The Nabatean city of Petra made its Hollywood debut in 1989 in “Indiana Jones and the Last Crusade”, starring Harrison Ford. In The Last Crusade, Indiana Jones is looking for the Holy Grail, and what better place to house it than in a real-life place called The Treasury? That is the popular tourist attraction, Al Khazneh, in Petra, Jordan, a giant façade of an ornately carved sandstone temple, dating from the 1st century AD. Indiana Jones and the Last Crusade is also the film that put Petra on the collective wish lists of Western audiences. In fact, many people don't know that The Treasury is one of dozens of buildings and sites in the historic Nabatean city.
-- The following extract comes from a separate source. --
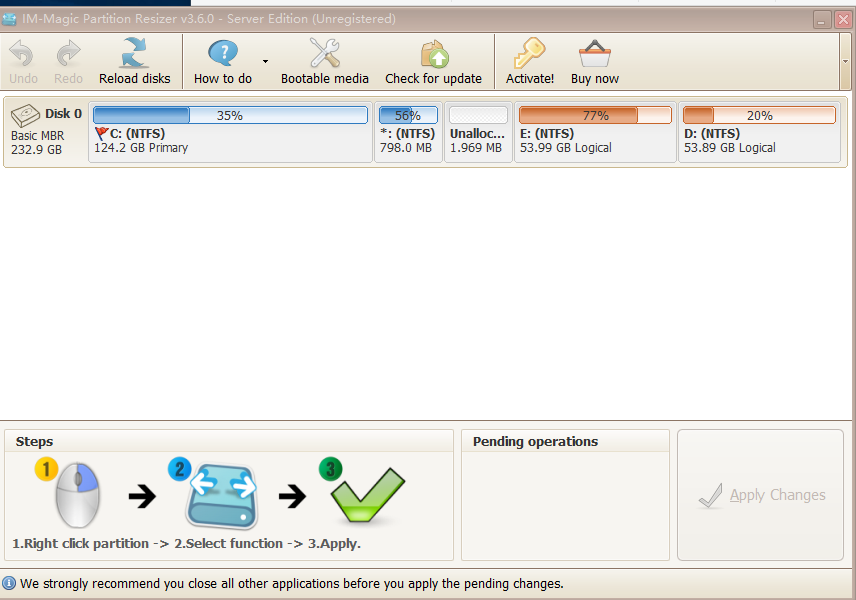Click the Apply Changes button
The width and height of the screenshot is (856, 600).
(760, 495)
There's no doubt that Spielberg's decision and his location search team chose the perfect location for the film's climax, since the gigantic intricately carved sandstone temple is the perfect place to house “the Holy Grail”, the object of Indiana Jones' desire. Instead, let's pretend that Hollywood doesn't continue to propagate other movies with the eponymous character. Harrison Ford has played many famous characters from movies, but perhaps the most iconic is Indiana Jones. While most of the film doesn't spend much screen time in the towering red rock formations of this popular Jordanian shooting location, the third act absorbs everything.
With rumors that Chris Pratt (Parks and Recreation, Guardians of the Galaxy) will replace Ford in a reboot, we take a look at the original series' most exotic filming locations, which you can still travel to today. The same moment Indiana Jones, his father Henry, Sallah and Marcus Brody arrive at the Temple of the Sun. The entire sequence was shot on Monsul Beach, in the province of Almería, in Andalusia, Spain, in the Cabo de Gata-Níjar Natural Park. Throughout four spectacular quality films that undoubtedly vary, director Steven Spielberg and franchise star Harrison Ford have traveled from the bustling streets of Avenida de Almeida Ribeiro in Shanghai to Argentina's dazzling Iguazu Falls.
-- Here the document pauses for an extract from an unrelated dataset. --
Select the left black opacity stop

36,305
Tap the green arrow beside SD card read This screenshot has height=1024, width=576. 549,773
Before the film's release in the late 1980s, only a few thousand tourists visited the site per year, but now the site is filled with almost a million a year. Known for being “the place at the end of Indiana Jones”, Petra has a much richer history than being the mere location of Spielberg's blockbuster production. However, the release of his third Indiana Jones film, which featured the Al Khazneh temple in a prominent way, helped boost tourism significantly. That year, the city's carved pink-red sandstone facades appeared in the hit movie Indiana Jones and The Last Crusade.
The location, which appeared during the climax of the 1989 film Indiana Jones and the Last Crusade, is a stunning backdrop for the mystery and chaos of the film's final moments. Go see it for your Indiana Jones moment, stay and explore because you may never return (although you'll want to).